You’ve worked in about a dozen African countries this year. Which one is your favourite so far?
[Grinning]: Nigeria, hands down. The energy is organised chaos in the best way. In Lagos a panel can end at midnight and the real conversation continues in traffic at 3am with pure passion. Plus the jollof is undefeated.
What role does the media play in promoting (or killing) African innovation?
The media chooses what the world stares at. If we only serve famine, conflict, and corruption, that becomes Africa’s brand.
But when we spotlight the women-only taxi app in Kinshasa, the solar engineers in Turkana, the 19-year-old building drones from e-waste, we shift the identity. Innovation thrives when people feel seen.
Our job is not PR. It’s ruthless accuracy.
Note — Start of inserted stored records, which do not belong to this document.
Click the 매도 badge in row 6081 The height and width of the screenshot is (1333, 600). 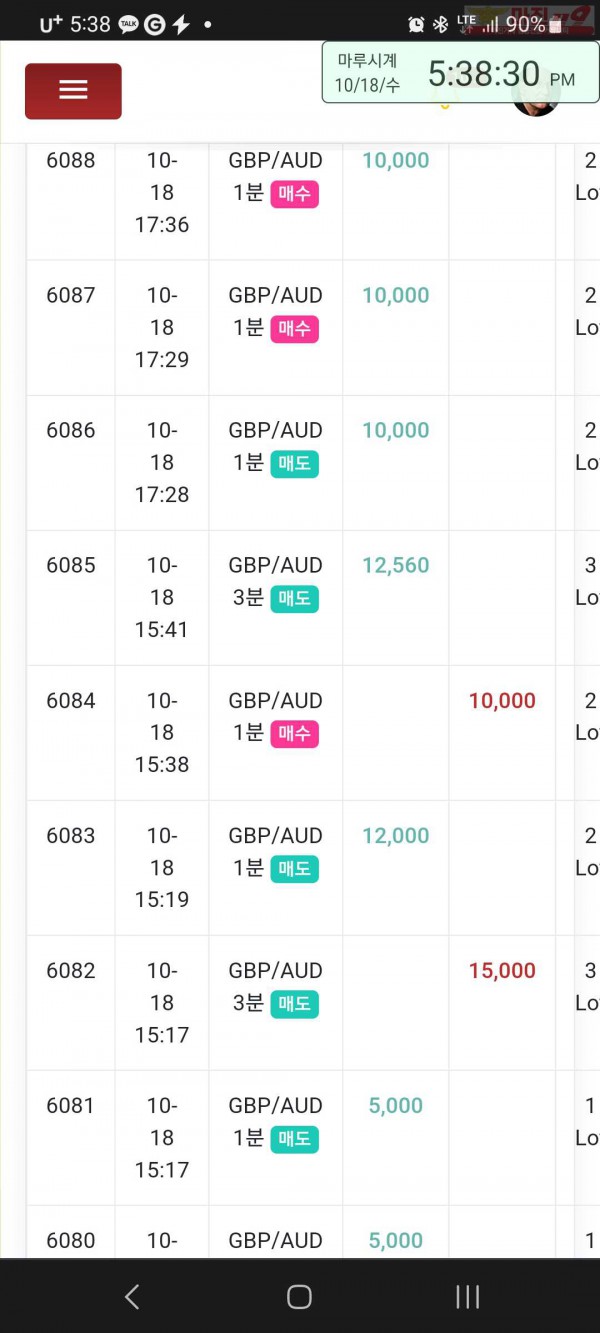[294, 1139]
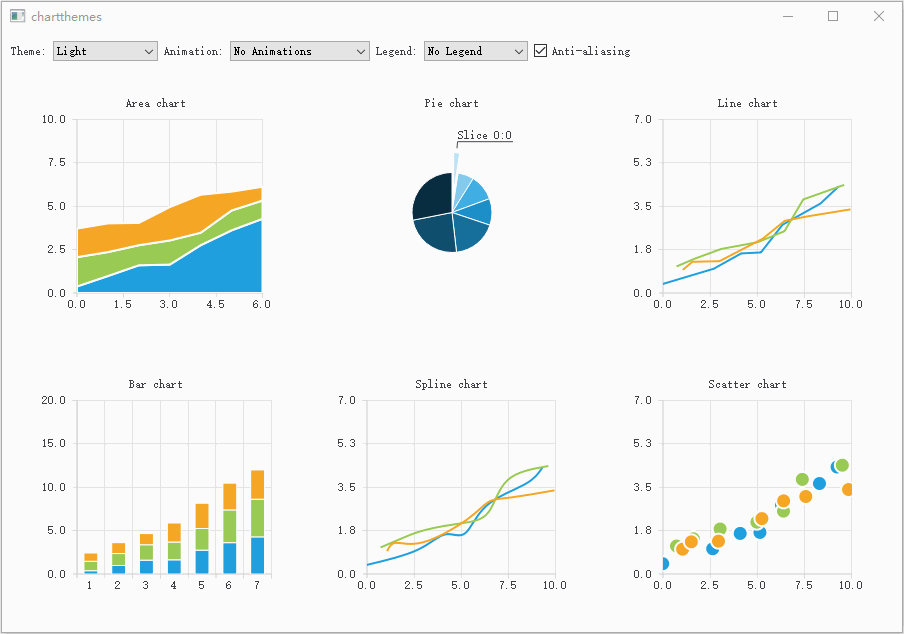Viewport: 904px width, 634px height.
Task: Click the Slice 0:0 label text
Action: click(x=484, y=135)
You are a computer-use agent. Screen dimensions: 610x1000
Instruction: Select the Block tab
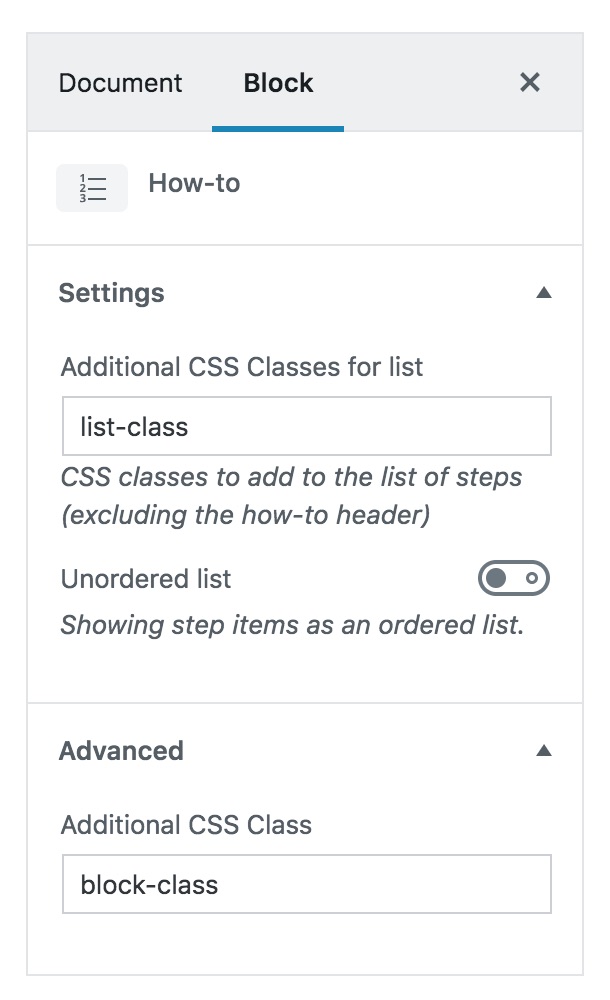click(277, 83)

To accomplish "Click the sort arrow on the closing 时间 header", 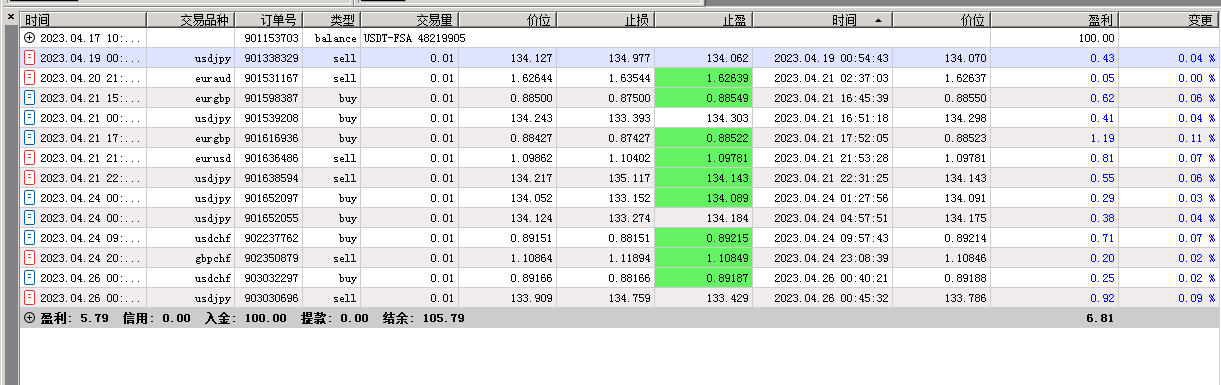I will [878, 20].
And Africa’s solutions deserve to be reported with the same rigour we give to war.
With such a demanding schedule, how do you stay grounded?
Sundays are sacred: phone off from Saturday night to Monday morning; church, fish on the jiko with family, 18 holes of golf [27 handicap keeps the ego nicely bruised]. And I still travel with the burnt apron from Eldoret days.
[Laughs] Before every big moderation I touch it and whisper, “Don’t embarrass the people who carried plates so you could carry microphones.”
I also never forget: the mama mboga in Githurai deserves the same respect I give a head of state. When you treat every human being like their story matters, the world cannot inflate your head.
How do global experiences reshape your view of Africa’s opportunities?
They expose the painful irony: everyone else already sees Africa as the world’s next growth frontier, yet too many of us still see ourselves as a charity case.
We have the youngest population on earth, the largest deposits of cobalt, coltan, gold, oil; more arable land than Russia and Canada combined; unmatched creative energy. FDIs are flooding in because other continents are stagnating.
Yet we over-tax each other, keep borders closed, and make it cheaper to fly Nairobi–Dubai than Nairobi–Kigali. I dream of the day a Kenyan can wake up and work in Luanda without visa drama, a Malawian can fly to Abidjan cheaper than to Paris, and a Tanzanian coder’s app moves across 54 markets as easily as WhatsApp.
Africa is rich; not just in resources, but in possibility. We only lack the political will to unlock it. Travel has shown you, “the rest of the world already treats Africa as the next growth frontier, yet many Africans still see ourselves as a charity case”.
Where does that contradiction hurt you the most?
It hurts at the borders and in the tax codes. We have creative energy that exports music and memes to the world. Foreign direct investment is pouring in because everywhere else is aging or stagnating.
Yet we make it cheaper for a Malawian to fly to Paris than to Accra. We wrote the AfCFTA on beautiful paper and then kept the gates locked with visas and tariffs.
The world is ready to bet billions on us; we’re still busy betting against each other. That self-sabotage is the wound I carry from every trip.
Final words for every young African dreaming of global stages…
It’s like asking me what would I tell my 19-year-old waiter self over a cup of strong Luo tea? I’d brew it properly strong, no sugar, extra tangawizi, sit him across the table, look him dead in the eye and say: “Listen carefully, son. The world will try to make you feel small because of where you’re from.
Don’t believe the lie for even one second. Your accent is evidence, not apology. Your village stories are universal medicine. Your continent is not a charity case, it is the future arriving early.
Walk into every room like you paid for the building. One day your children will. And when the world finally asks who taught you to own the stage, tell them it was the boy who carried five plates of pilau at 2am so he could buy a microphone and speak for everyone who looks like him.”